The Economy After Intelligence
Everyone ‘knows’ AGI will either make us all unemployed or fabulously wealthy. Except, a rather brilliant (and chilling) paper from a Yale economist suggests it’s neither.
It says the economy will boom, and our wages… won’t. A bit awkward.
I’ve been digging into this 2025 paper, “We Won’t Be Missed,” and it’s fascinating. The premise: AGI arrives and can do all economically valuable work. And the ‘compute’ to run it gets cheaper and more abundant over time.
So, what happens to us fleshy, rather expensive humans?
The whole argument hinges on a masterstroke of a distinction. The paper splits all work into two types:
1️⃣ Bottleneck Work: The truly essential stuff. Producing energy, logistics, scientific discovery. The economy literally cannot grow unless this work gets done.
2️⃣ Accessory Work: The ‘nice-to-haves’. Arts, fine dining, hospitality… maybe even writing witty Twitter threads. (Gulp).
Now, you might think AGI will just take the grunt work, leaving the important strategic stuff to us.
Wrong.
To achieve maximum growth, the economy must automate all the bottlenecks.
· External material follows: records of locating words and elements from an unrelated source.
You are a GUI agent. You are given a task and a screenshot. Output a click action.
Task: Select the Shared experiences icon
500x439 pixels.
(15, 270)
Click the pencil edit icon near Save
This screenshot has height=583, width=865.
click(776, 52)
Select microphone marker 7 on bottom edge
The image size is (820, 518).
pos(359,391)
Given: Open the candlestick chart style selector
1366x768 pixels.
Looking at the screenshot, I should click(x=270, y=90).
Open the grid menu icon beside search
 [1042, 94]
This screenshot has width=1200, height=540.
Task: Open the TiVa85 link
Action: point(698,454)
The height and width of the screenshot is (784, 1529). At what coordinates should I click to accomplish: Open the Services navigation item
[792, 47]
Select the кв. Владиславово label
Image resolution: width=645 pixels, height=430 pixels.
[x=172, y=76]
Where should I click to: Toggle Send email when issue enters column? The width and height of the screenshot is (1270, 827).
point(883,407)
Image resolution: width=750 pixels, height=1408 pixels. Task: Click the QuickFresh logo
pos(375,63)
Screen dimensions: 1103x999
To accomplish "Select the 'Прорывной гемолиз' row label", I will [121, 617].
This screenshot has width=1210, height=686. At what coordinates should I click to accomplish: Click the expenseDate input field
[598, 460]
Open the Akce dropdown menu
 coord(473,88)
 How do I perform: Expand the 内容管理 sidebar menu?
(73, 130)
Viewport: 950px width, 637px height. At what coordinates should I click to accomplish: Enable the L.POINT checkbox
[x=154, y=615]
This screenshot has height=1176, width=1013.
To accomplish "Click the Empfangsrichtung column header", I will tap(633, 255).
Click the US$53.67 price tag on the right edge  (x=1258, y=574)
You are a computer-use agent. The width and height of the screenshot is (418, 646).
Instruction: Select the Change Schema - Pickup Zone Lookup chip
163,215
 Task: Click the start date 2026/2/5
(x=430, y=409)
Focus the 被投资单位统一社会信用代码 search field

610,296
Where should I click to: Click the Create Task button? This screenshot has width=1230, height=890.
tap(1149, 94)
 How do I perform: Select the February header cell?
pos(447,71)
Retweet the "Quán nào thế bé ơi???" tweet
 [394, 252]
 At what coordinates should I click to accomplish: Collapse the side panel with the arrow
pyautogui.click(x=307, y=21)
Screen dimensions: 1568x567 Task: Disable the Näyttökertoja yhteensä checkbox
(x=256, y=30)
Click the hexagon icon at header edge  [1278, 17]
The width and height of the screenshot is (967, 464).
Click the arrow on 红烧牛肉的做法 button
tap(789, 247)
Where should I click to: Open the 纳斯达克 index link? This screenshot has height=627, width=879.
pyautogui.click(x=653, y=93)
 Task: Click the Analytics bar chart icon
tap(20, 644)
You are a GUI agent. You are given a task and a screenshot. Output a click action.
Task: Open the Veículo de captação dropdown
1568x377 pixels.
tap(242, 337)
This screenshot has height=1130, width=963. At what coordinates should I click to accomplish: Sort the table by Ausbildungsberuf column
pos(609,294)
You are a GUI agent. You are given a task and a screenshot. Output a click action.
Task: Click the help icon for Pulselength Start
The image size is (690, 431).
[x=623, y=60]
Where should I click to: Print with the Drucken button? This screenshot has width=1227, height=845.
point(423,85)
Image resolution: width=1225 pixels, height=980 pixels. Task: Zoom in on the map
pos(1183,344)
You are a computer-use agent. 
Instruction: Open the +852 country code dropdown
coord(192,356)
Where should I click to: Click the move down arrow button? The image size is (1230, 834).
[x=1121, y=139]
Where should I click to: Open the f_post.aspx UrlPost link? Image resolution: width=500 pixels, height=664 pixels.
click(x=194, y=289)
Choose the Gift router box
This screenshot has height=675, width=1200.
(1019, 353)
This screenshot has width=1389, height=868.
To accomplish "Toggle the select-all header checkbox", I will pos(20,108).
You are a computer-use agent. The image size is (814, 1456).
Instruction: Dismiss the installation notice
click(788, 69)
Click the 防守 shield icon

It can’t be held back by us. So AGI systematically takes over everything that is mission-critical.
So… are we all fired and sent home?
Surprisingly, no. The model shows people still work. We either help out with the ‘bottleneck’ tasks or get shuffled off to ‘accessory’ jobs that aren’t worth the electricity to automate.
But that’s not the interesting part.
Here’s where it gets properly weird. Your future salary isn’t based on your skill, your years of experience, or how ‘important’ your job feels.
It’s capped by one thing: the cost of the computational resources needed to do your job instead of you.
Imagine that. As compute gets exponentially cheaper, the value of replicating your work plummets. The economy is soaring, productivity is off the charts… but your wage is pegged to a falling technological cost.
You’re not obsolete, you’re just… replicable. And replicable is cheap.
This leads to the paper’s most brutal conclusion: The share of national income that goes to labour (i.e., salaries) collapses towards ZERO.
All the wealth, all the gains from this incredible boom, flow to the owners of the compute.
Splendid.
Here’s what this means for you. Next time you see a headline about a new AI model smashing a benchmark, don’t just ask “Will that take my job?”
Ask: “How much would it cost to run that model 24/7?”
Because that figure might just be your future salary cap.
Now, the paper isn’t all doom. It notes that society as a whole gets richer, and we could still find meaning in ‘accessory’ work.
But the central economic role of human labour as the engine of growth? Gone. We become passengers, not pilots.
The paper’s title is “We Won’t Be Missed.” Not because we’re replaced, but because the economy will chug along just fine, growing faster than ever, whether we show up for work or not.
Completely changes how I think about the ‘future of work’. Makes you wonder what we should really be planning for, doesn’t it?
REBUTTAL
Why artificial general intelligence won’t make humans economically irrelevant — it will make us economically essential
In a recent paper that has circulated widely among economists and technologists, Yale economist Pascual Restrepo paints a stark picture of humanity’s economic future. Once artificial general intelligence arrives — machines capable of any intellectual task humans can perform — our wages will stagnate, our share of economic output will dwindle to nothing, and we will become, in his memorable phrase, economically negligible. “We won’t be missed,” he concludes, imagining an economy that continues growing through computational power while humans occupy themselves with economically marginal “accessory work,” like art or hospitality, compensated at rates that never increase.
It’s a rigorous analysis, built on sound economic principles and careful mathematical modeling. It’s also, I believe, fundamentally wrong — not in its mathematics, but in its premises about what an economy actually is and what AGI will actually do.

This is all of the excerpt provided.